-------- Text --------
Özben glaubt nicht, dass ihr Ehemann „durchgebrannt“ sein könnte, daher macht sie sich mit Hilfe von Angehörigen selbst auf die Suche. Sie fanden heraus, dass er an einem Geldautomaten, nicht weit von ihrer Wohnung, Geld abgehoben hatte, in dessen unmittelbarer Nähe wiederum Tage nach seinem Verschwinden sein verlassenes Auto gefunden wurde.
Die Familie fand heraus, dass Özben kurz nachdem er Geld abgehoben hatte, in einem nahe gelegenen Supermarkt einkaufen war und beim Verlassen des Geschäfts verschleppt wurde. Augenzeugenberichten zufolge hätten drei Personen den Familienvater in einen schwarzen Transporter mit Istanbuler Kennzeichen in ein Auto gezerrt.
-------- Bereitgestellte Auflistung --------
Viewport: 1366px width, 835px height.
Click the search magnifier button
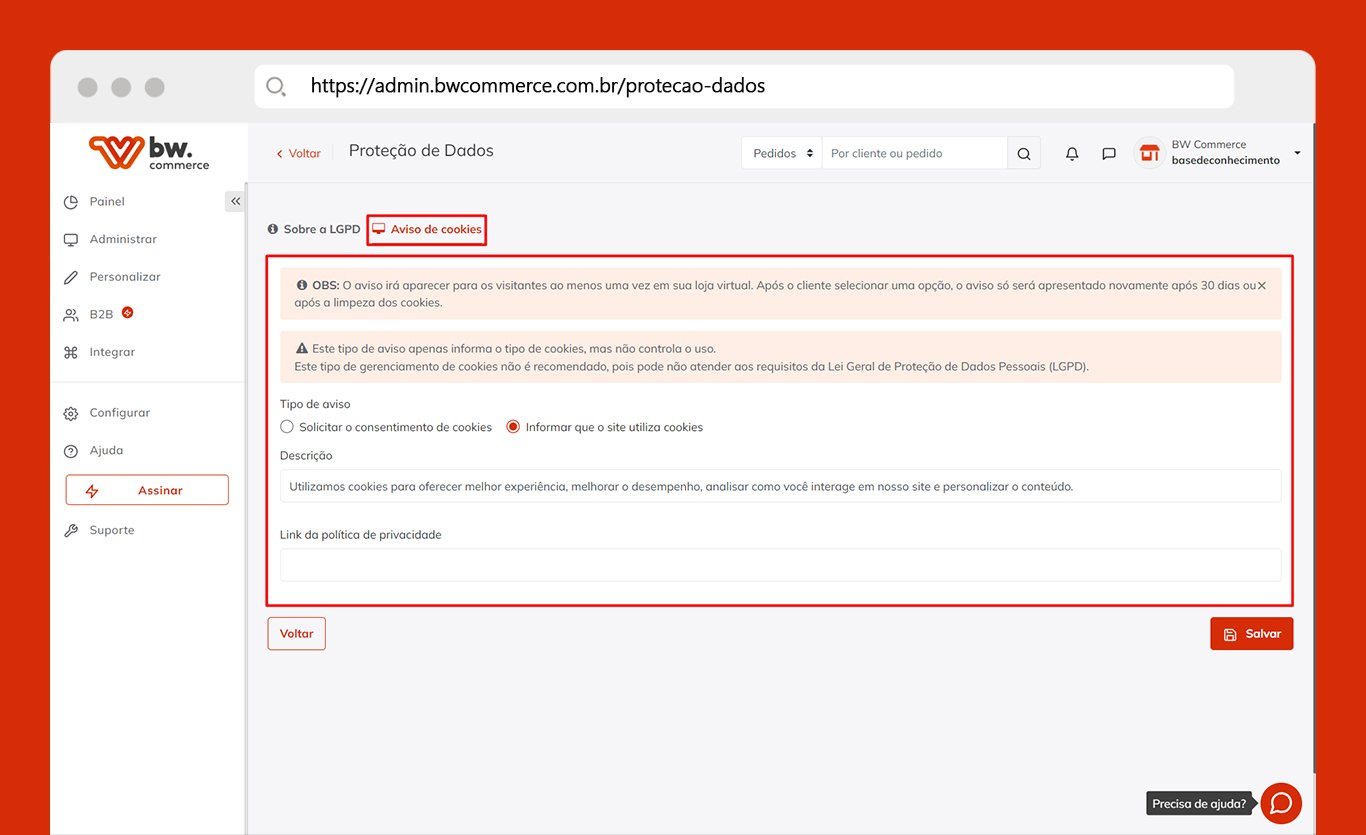1023,154
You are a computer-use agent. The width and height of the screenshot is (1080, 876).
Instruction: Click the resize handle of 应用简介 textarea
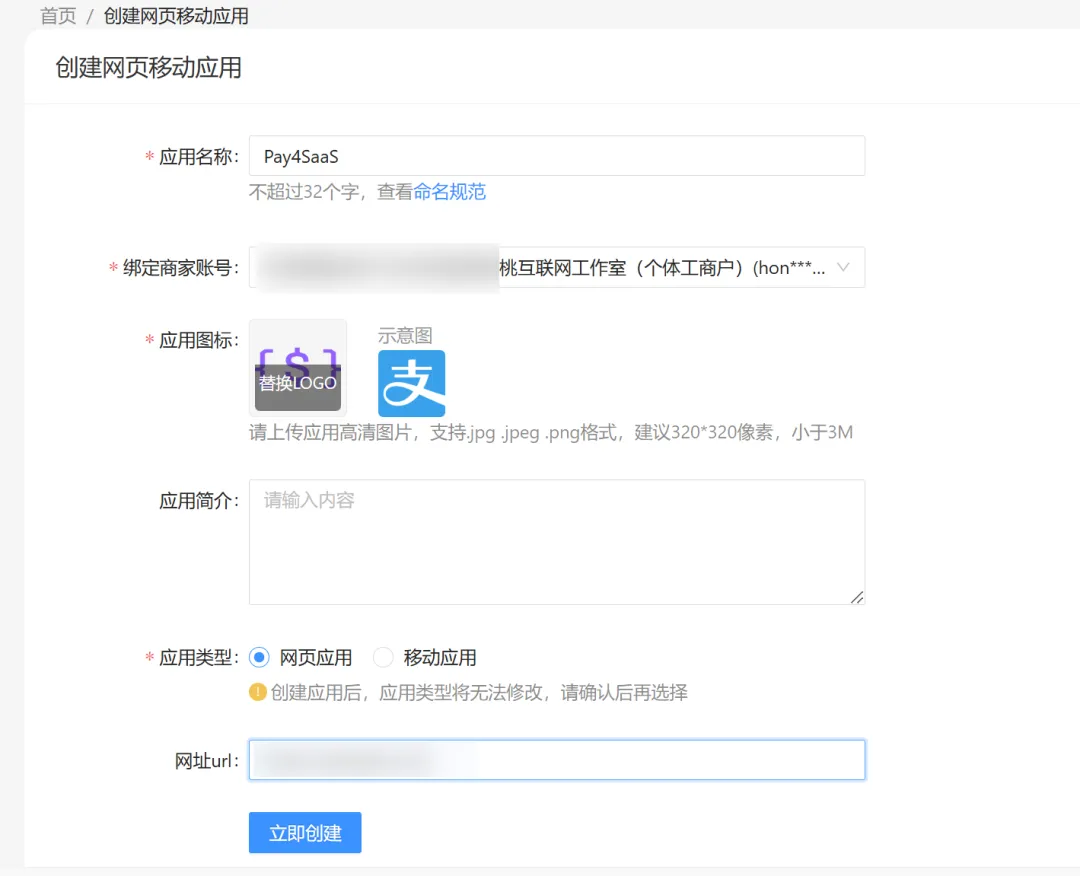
--------
> **Aufgabe 1**:
Beantworten Sie zum Text über das Verschwinden des Familienvaters die folgenden Fragen:
(a) Wo hob der Ehemann Geld ab?
(b) Was wurde wann in unmittelbarer Nähe dieses Ortes gefunden?
(c) Wo kaufte er kurz nach dem Abheben ein?
> **Aufgabe 2**:
Schreiben Sie den Text über das Verschwinden des Familienvaters im Anschluss an dessen letzten Satz weiter.

> **Antwortfeld 1**:
(a) An einem Geldautomaten, nicht weit von der Wohnung der Familie.
(b) Sein verlassenes Auto, Tage nach seinem Verschwinden.
(c) In einem nahe gelegenen Supermarkt.

> **Antwortfeld 2**:
Einer der Entführer sei maskiert gewesen, „Es war wie in einem Thriller, im Handumdrehen haben sie in geschnappt und sind davon gefahren.“, so ein Augenzeuge, der die Tat beobachtet hatte. Weitere Zeugen hätten die Tat unverzüglich dem Notruf gemeldet und sogar das Kennzeichen durchgegeben. Bei Nachforschungen erfuhr Emine Özben allerdings, dass die Polizei die Zeugen zwar vernahm, aber ihre Aussagen nicht offiziell protokolliert hatte.
Außerdem erfuhr Özben, dass gegen ihren Mann ein Ermittlungsverfahren wegen FETÖ-Mitgliedschaft eingeleitet wurde. Özben will trotz allem an keinen Zusammenhang zwischen den Ermittlungen und der Entführung glauben. Sollte eine Straftat vorliegen, so müsse dieses auf dem Rechtsweg erwiesen werden.
Daher legte Özben die ihr vorliegenden Informationen, sowie Videoaufzeichnungen von der Tat der Polizei und Staatsanwaltschaft vor. Trotz der Hinweise konnte der verdächtige Wagen jedoch nicht identifiziert werden. Es wurde eine Vermisstenanzeige aufgenommen und eine Ermittlungsakte angelegt.
Die Ermittlungen blieben ergebnislos. Vielleicht weil seit Beginn dieser bereits drei mal der Staatsanwalt gewechselt hat. Özben stellte diverse Untersuchungsanträge unter anderem bei der Präfektur Ankara, beim Ministerpräsidialamt und beim Amt des Staatspräsidenten diverse Untersuchungsanträge – alle unbeantwortet.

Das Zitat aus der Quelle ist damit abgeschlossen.